Self-Hosting & Configuration
- Start with an existing Kubernetes cluster (kind, minikube, or existing cluster) as the management cluster
- Use
clusterctl initto install core CAPI and infrastructure provider components - Configure infrastructure credentials via environment variables or Kubernetes secrets
- Define cluster topology using ClusterClass templates for standardized configurations
- Use
clusterctl moveto migrate CAPI resources between management clusters
Key Features
- Provider ecosystem: 20+ infrastructure providers covering major clouds, virtualization, and bare metal
- ClusterClass: reusable cluster topology templates for standardized fleet management
- MachineHealthCheck: automatic remediation of unhealthy nodes via replacement
- In-place and rolling Kubernetes version upgrades for control plane and workers
- Cluster topology evolution: declarative changes to cluster shape without manual intervention
Comparison with Similar Tools
- Terraform + kubeadm — imperative infrastructure provisioning; CAPI is fully declarative and self-healing
- kOps — cluster lifecycle tool for AWS/GCE; CAPI is provider-agnostic with a pluggable architecture
- Rancher — multi-cluster management platform with UI; CAPI is a lower-level API-first framework
- Crossplane — general-purpose cloud control plane; CAPI is specialized for Kubernetes cluster lifecycle
FAQ
Q: What is a management cluster? A: The management cluster is a Kubernetes cluster where CAPI controllers run. It manages the lifecycle of workload clusters, which are the clusters your applications run on.

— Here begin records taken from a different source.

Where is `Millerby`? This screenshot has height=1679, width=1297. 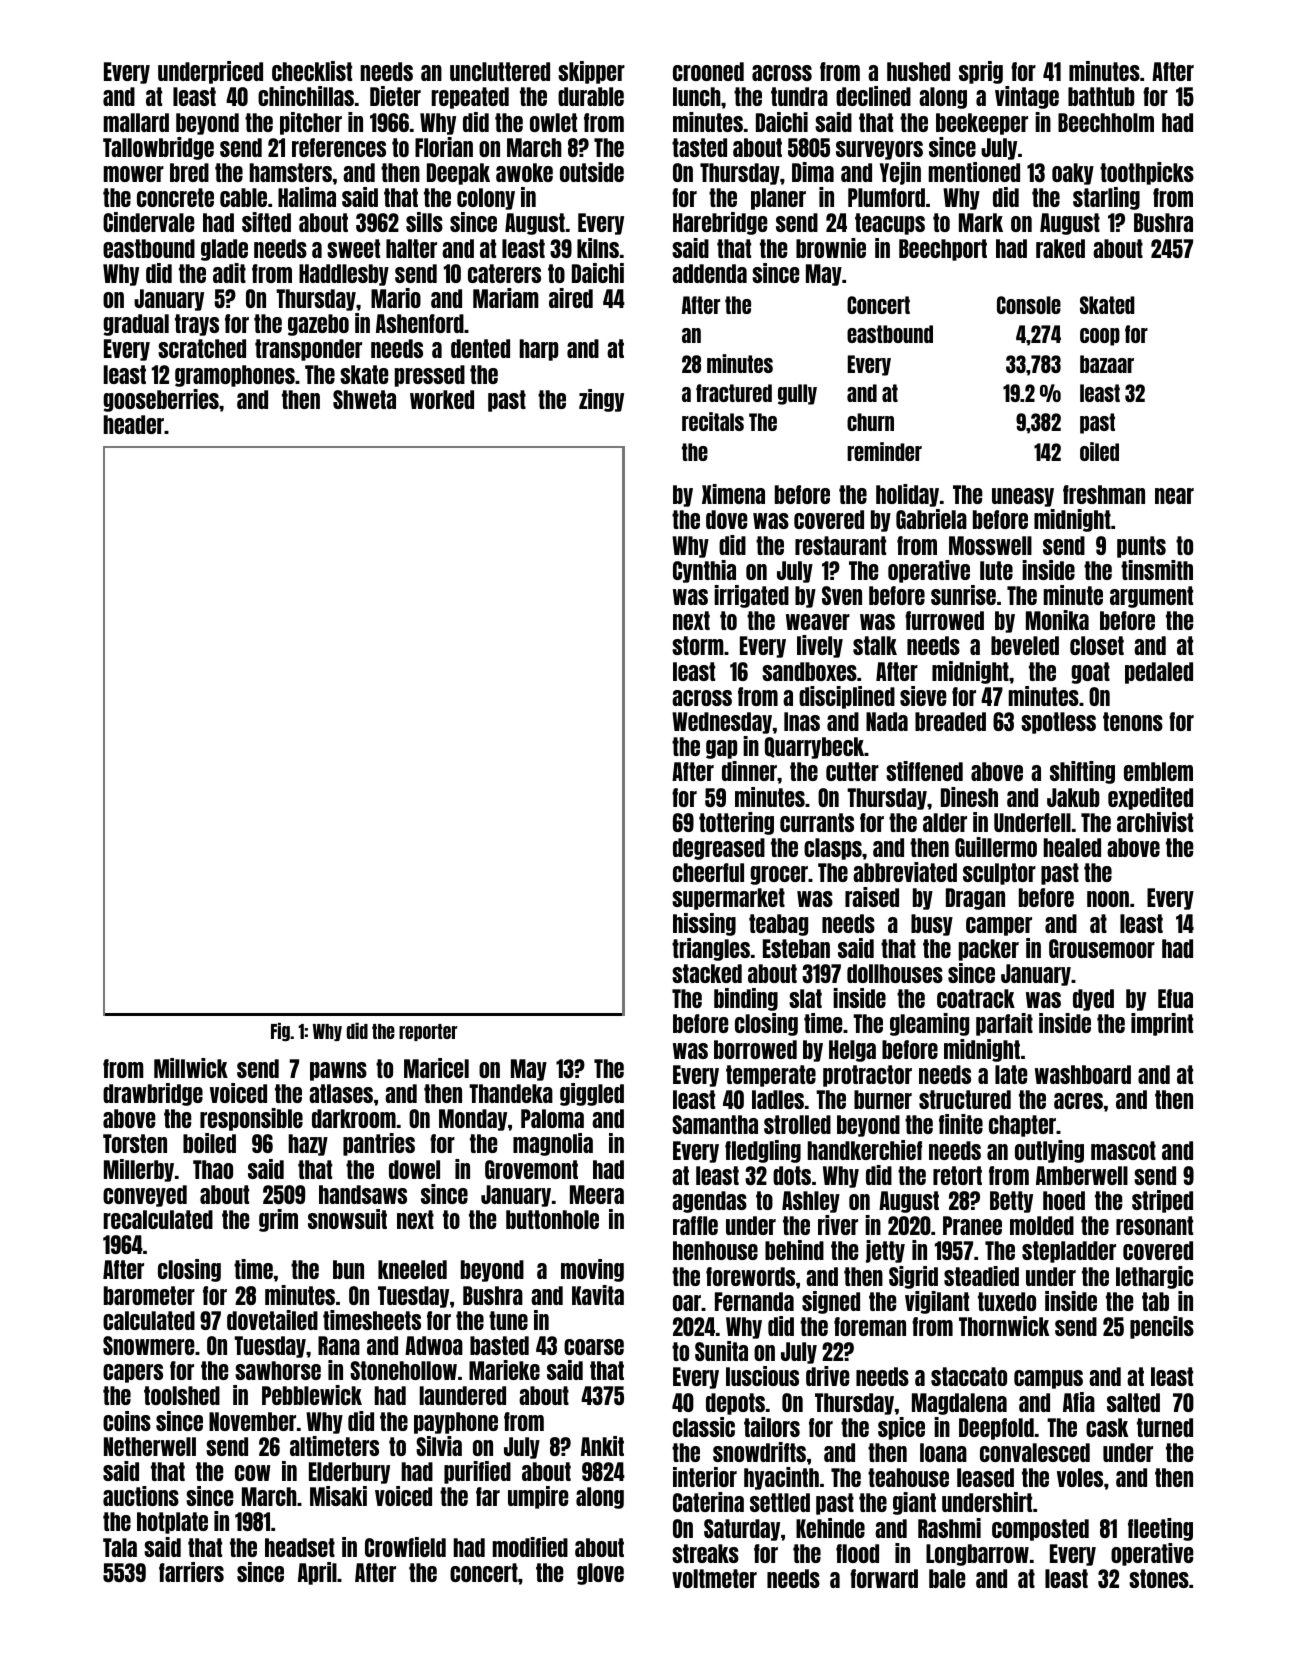
Millerby is located at coordinates (139, 1170).
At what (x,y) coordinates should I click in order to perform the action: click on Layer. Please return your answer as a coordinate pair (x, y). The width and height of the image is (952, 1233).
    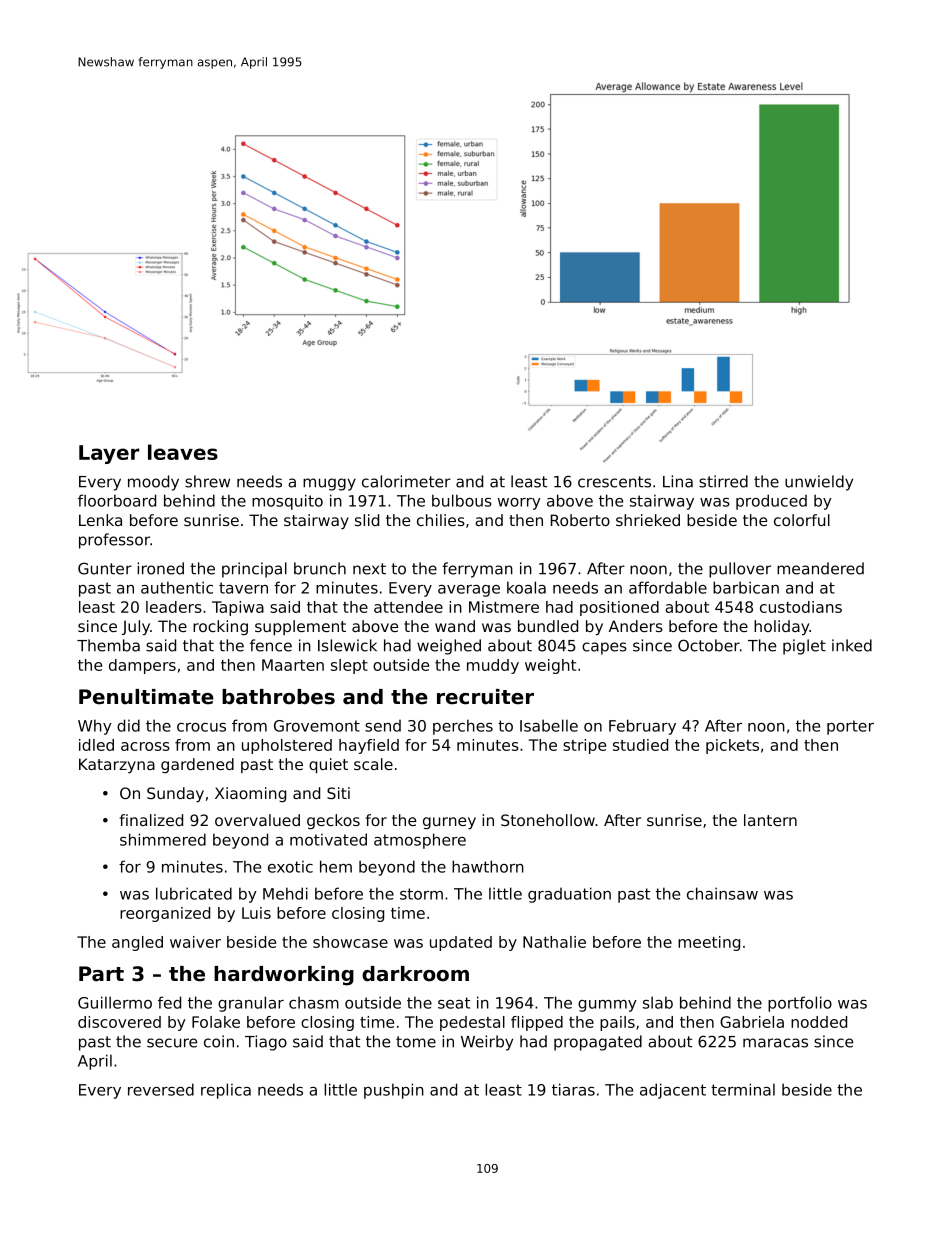
    Looking at the image, I should click on (109, 454).
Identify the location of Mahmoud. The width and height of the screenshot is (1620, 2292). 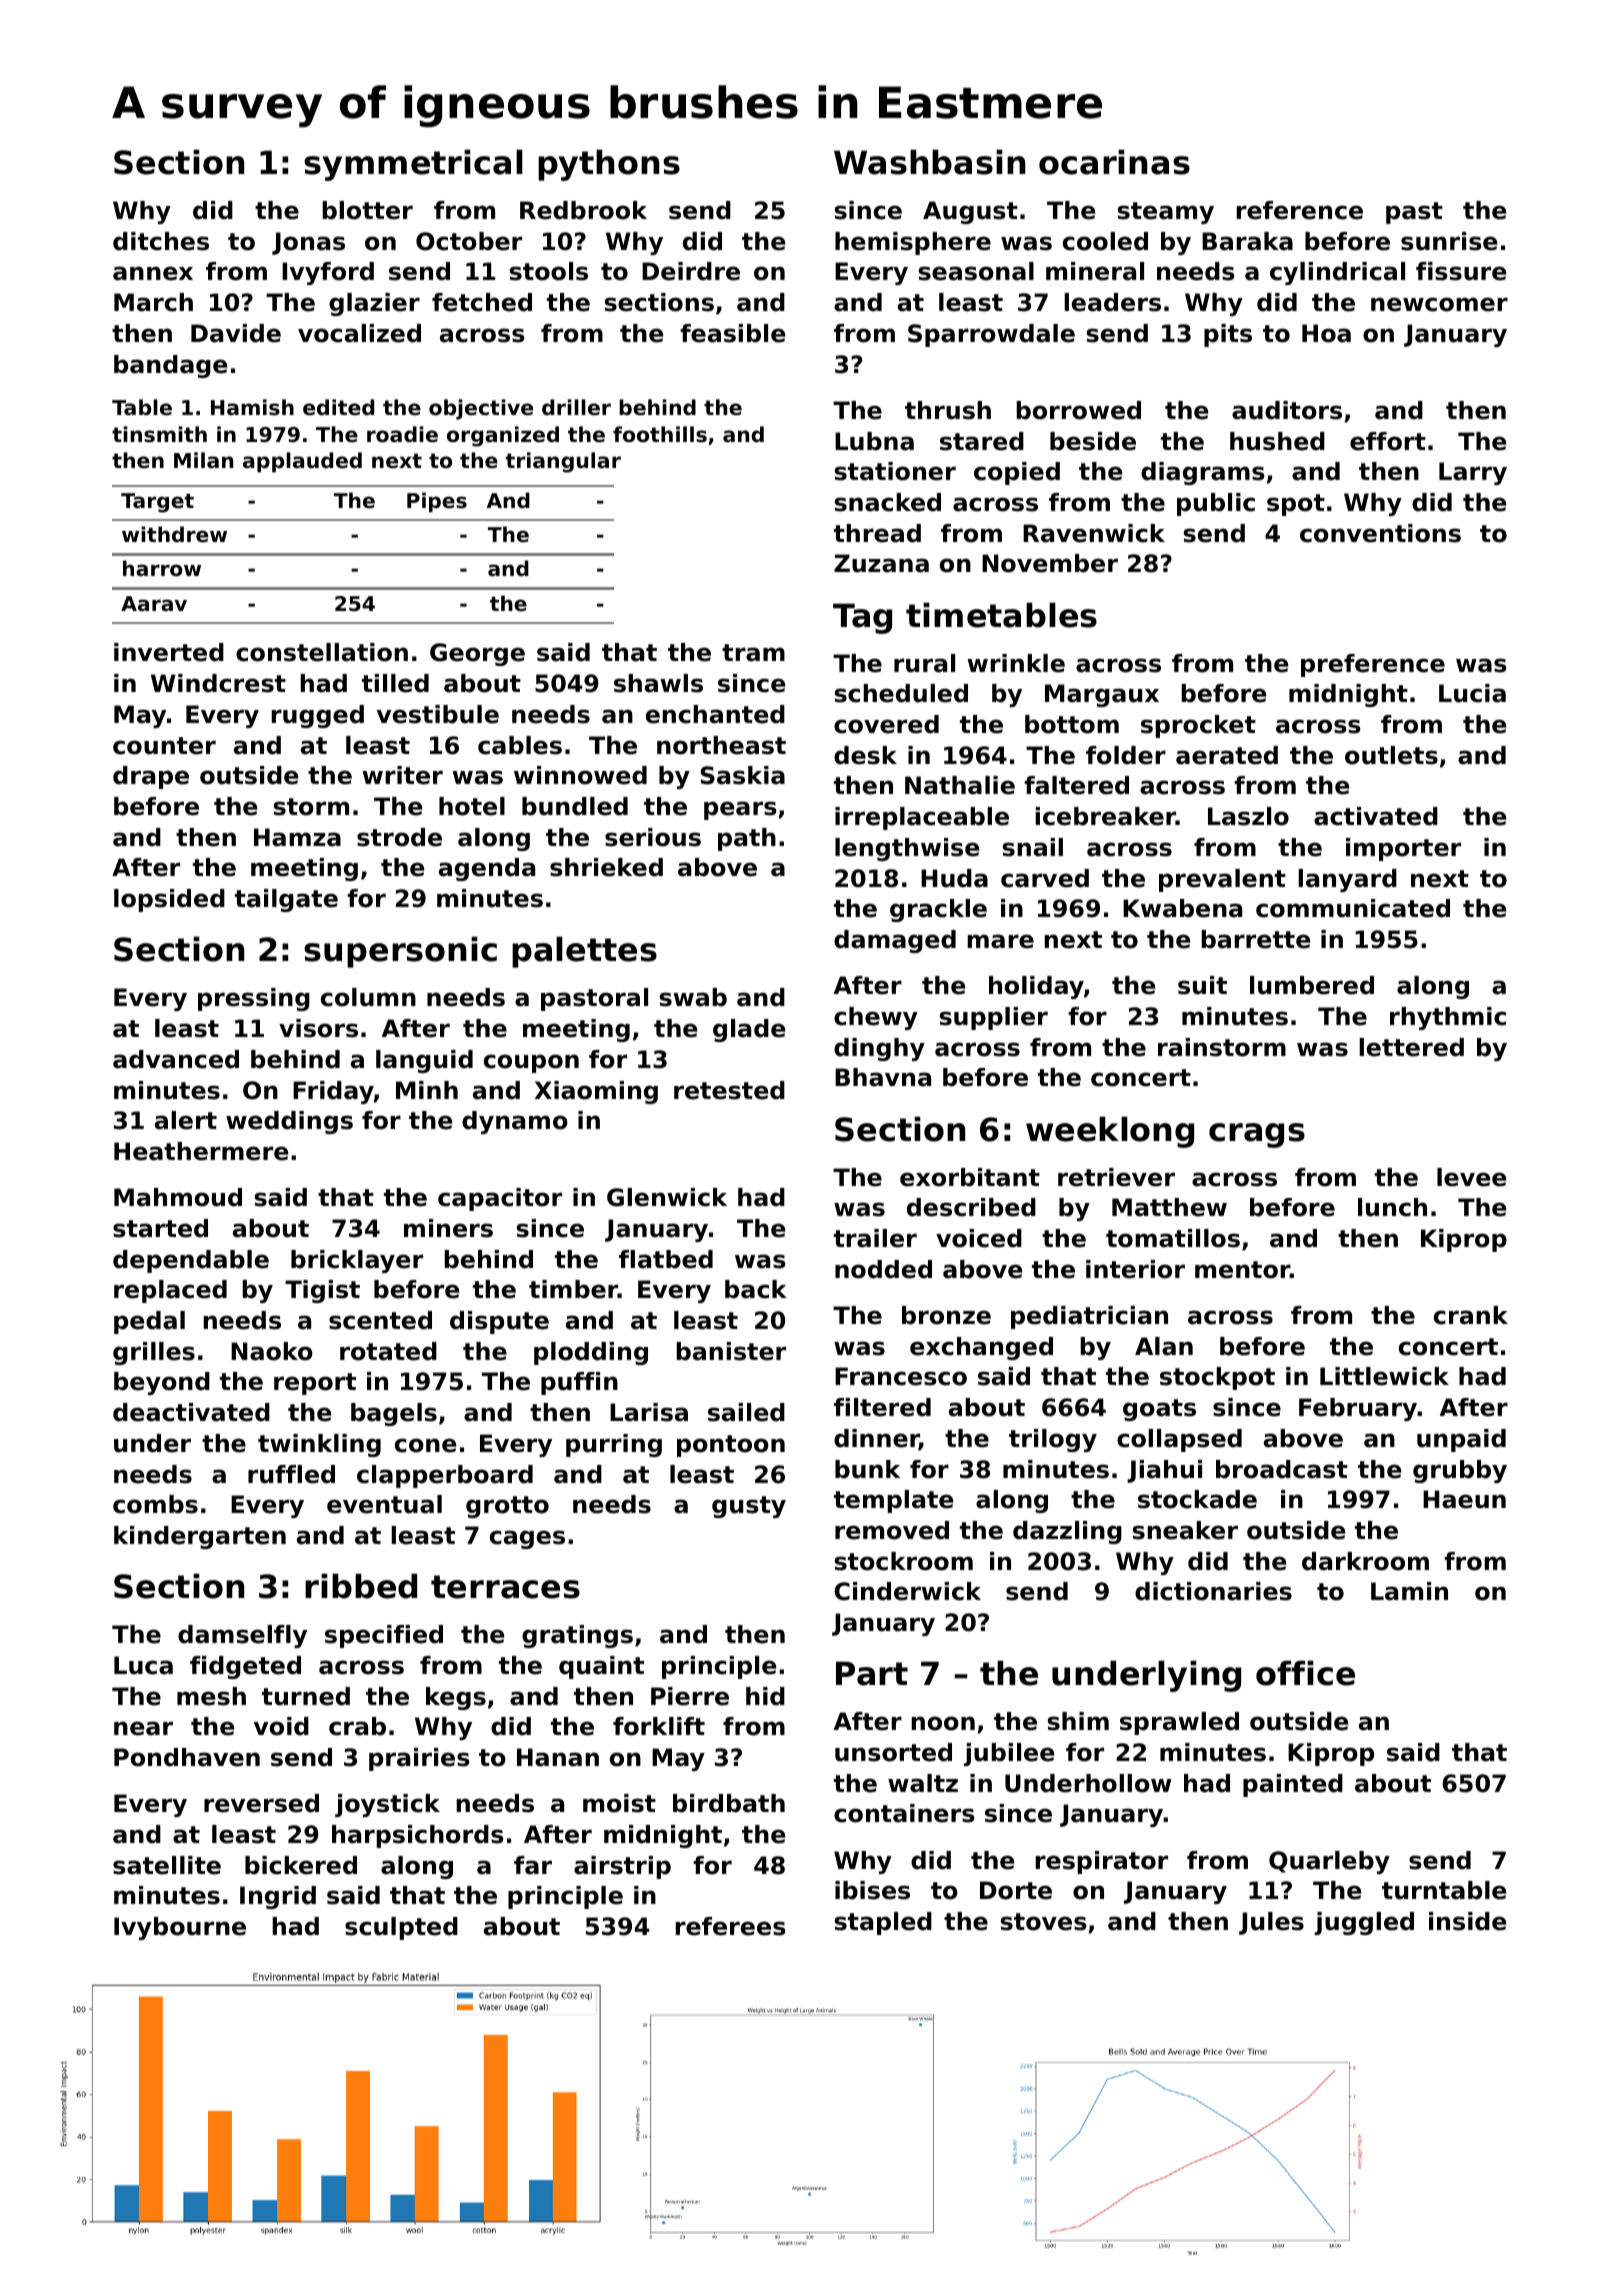
(178, 1197).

Q: Can I manage clusters across multiple clouds? A: Yes. A single management cluster can run multiple infrastructure providers and manage workload clusters on AWS, Azure, GCP, and other platforms simultaneously.
Q: What happens if the management cluster goes down? A: Workload clusters continue running independently. You lose the ability to make lifecycle changes until the management cluster is restored. CAPI resources can be moved to a new management cluster.
Q: Is Cluster API production-ready? A: Yes. CAPI reached v1 (GA) status and is used in production by multiple organizations for managing Kubernetes fleet operations.